One of the standard pieces of advice for good career management that is regularly dispensed is: never burn a bridge. So I found it very interesting when it was asked on Quora: “Is there ever a scenario where burning a bridge with an employer can be beneficial to the employee?”
My first thought was, “No, you don’t want to do that because you never know if/when you may want to cross that bridge again.” But then, I challenged myself to try to come up with circumstances in which bridge-burning would very much be called for. And then it came to me:
What if an employee discovers that the employer is involved with some illegal activity that could result in people getting hurt and/or defrauded?
As hard as it would be to do, anyone who finds him/herself in that situation and is absolutely certain that something bad is going down should alert the authorities.

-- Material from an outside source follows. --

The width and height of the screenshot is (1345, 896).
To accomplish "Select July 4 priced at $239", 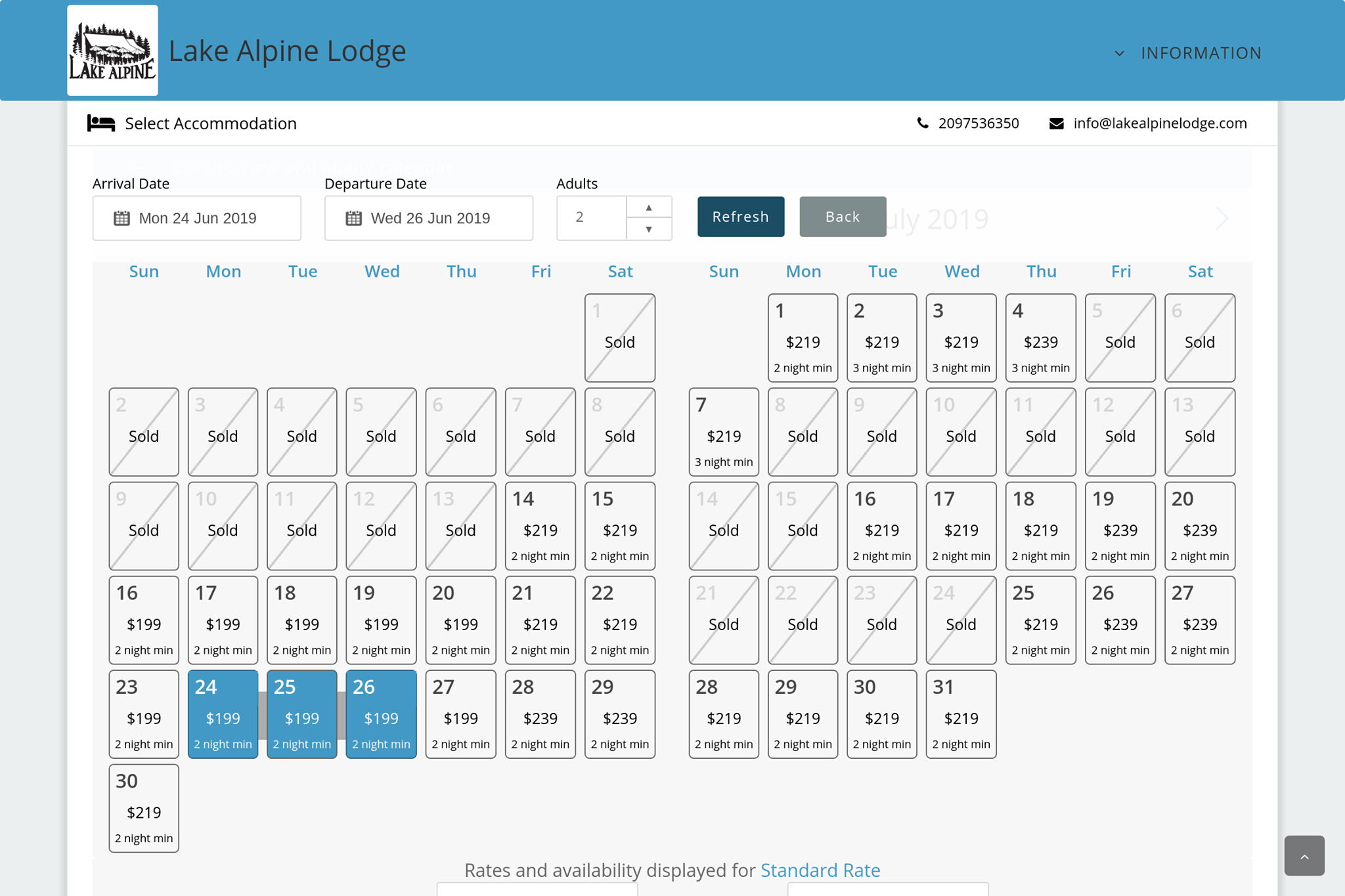I will 1040,338.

Choosing to be the whistleblower will certainly burn the bridge with that employer and with the people involved, but the benefits to your career far outweigh any potential consequences:
1. You will retain your integrity. In this case, standing idly by while fraudulent activity is taking place is often considered to be passive agreement. Even though you may not have been actively involved with their dealings, some folks may think, “You could have stopped this sooner, but you didn’t. Why not?” You don’t want that question raised about you, not to your face and not behind your back.

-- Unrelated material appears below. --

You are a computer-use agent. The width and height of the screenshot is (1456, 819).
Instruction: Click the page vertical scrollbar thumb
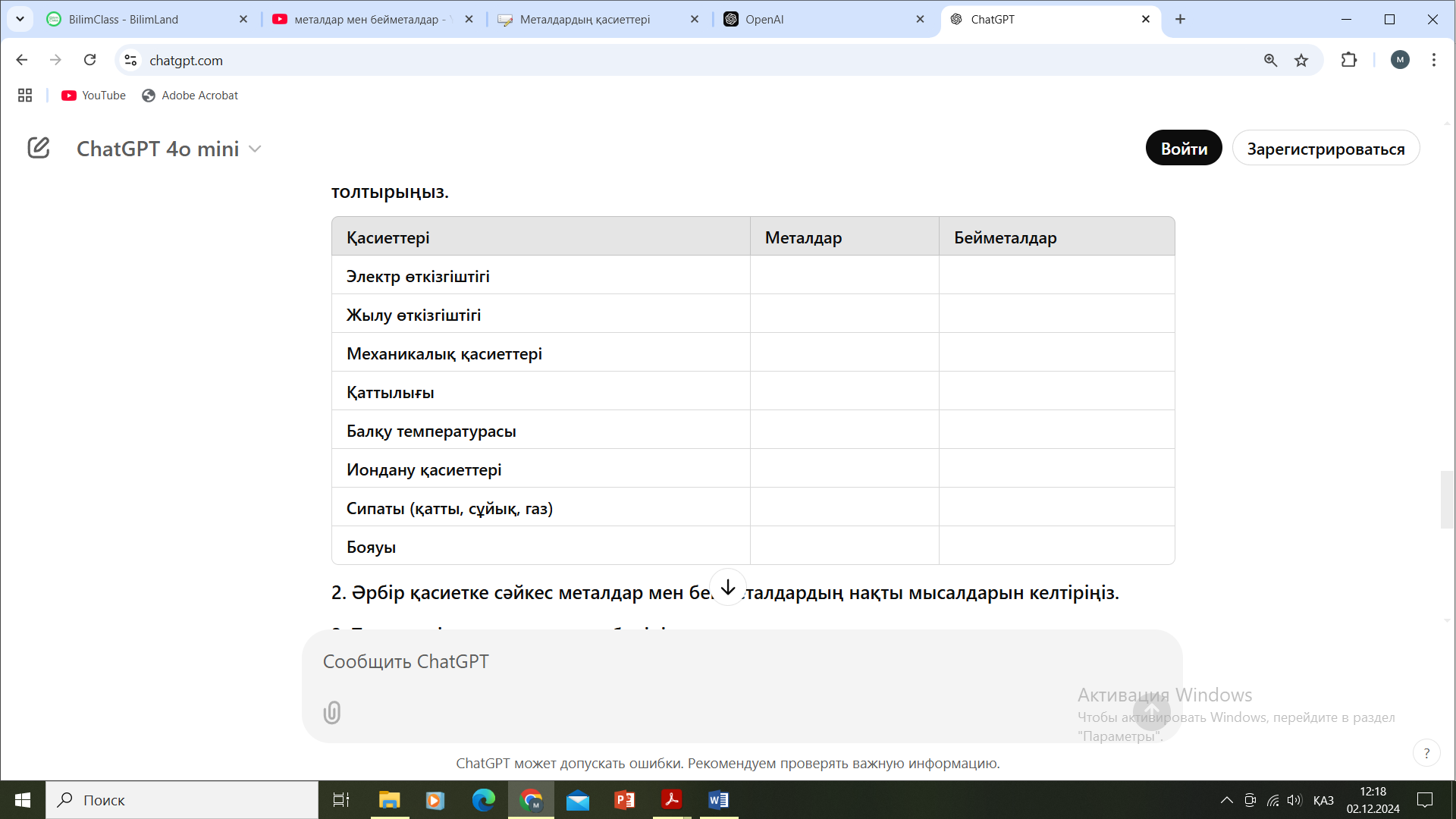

2. You will not be inadvertently condemned if another insider chooses to expose the illegal behavior. Given the fact that you would have been privy to the damning information, it raises a seed of doubt as to your involvement. No, you may not have been part of the main scheme, but were you actively covering up the misdeed? It can be really challenging to figure out exactly who was involved and who was not.
3. You will not earn a bad reputation with other companies in the industry who operate honestly. This can be one of the biggest fears that keeps employees from saying anything. But think about this for a minute — would you truly want to work for anyone who believes you should have let that situation continue? I would hope not! For those employers who are ethical, they would be glad to have an employee like you who is above-board.
My last thought on this isn’t so much a benefit to one’s career, but an observation: would you seriously be going down that way again? I mean, that’s the big reason that people give for not burning bridges, so that you have that option to cross it at a later time. But really — is that even a factor in this case?